Drilling down into Johnstone's MedNet post:
1) The 1998 Jeremic dose threshold paper she references is tangential to this discussion, but they elected to do all their analysis at 8 weeks (showing, arguably, that 8x1 is better than 4x1 or 6x1).
2) The 2014 Chow paper referenced is in regards to 20/5 vs 8/1 in the
repeat XRT setting, and was (my favorite) a non-inferiority trial, and 8/1 was only found to be statistically non-inferior in the intention-to-treat analysis,
NOT in the per-protocol analysis, and analysis was also done at 8 weeks. The authors do a great job in the discussion with this point - but I wouldn't be hanging my hat on a non-inferiority trial that has discordant statistical "significance".

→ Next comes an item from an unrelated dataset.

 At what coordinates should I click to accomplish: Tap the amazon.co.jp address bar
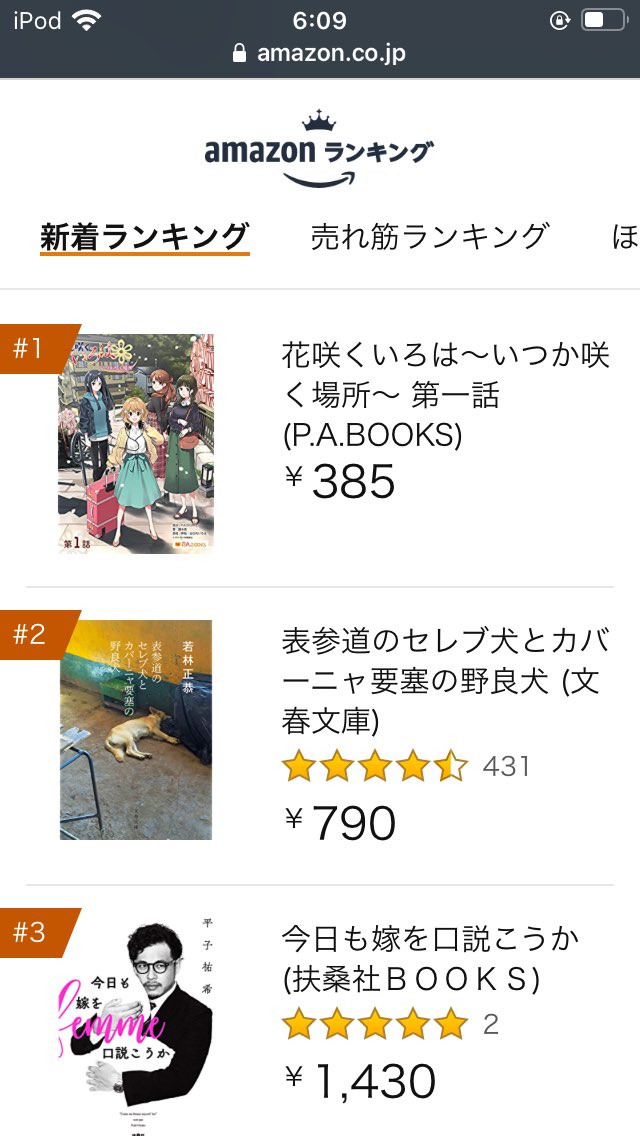320,54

In a reply to that MedNet post, she writes the following about endpoints:
I've read a lot of her work, and I believe she is talking about "uncomplicated" bone mets, which, as
@TheWallnerus pointed out, lacks a strong definition, but "I know it when I see it". So yeah, if someone comes to my clinic as their last stop before enrolling on home hospice with a painful bone met in their left scapula, I will (and have previously) treat with 8x1, hopefully on the same day, or at least within 48 hours. But if it seems like prognosis is >6 months, and I don't elect SBRT for whatever patient-specific reason, I usually go with 30/10 (barring transportation issues etc). I guess these days, it's weird for me to see someone with something I would consider "uncomplicated" who I don't treat with SBRT...which is why I feel like this debate is growing increasingly outdated (which is great!!).
Sorry, I know this is another ridiculous post for the Twitter thread, and I don't want to come across as combative/argumentative. I'm a big fan of Dr Johnstone (and Simul), to be clear. I find this particular topic endlessly fascinating because "bone mets" is one of (if not the) most common things many of us see, and there are many folks with VERY strong opinions based more on anecdote than data. Then, when you try to drill down into these opinions, you are often hit with "don't get cute".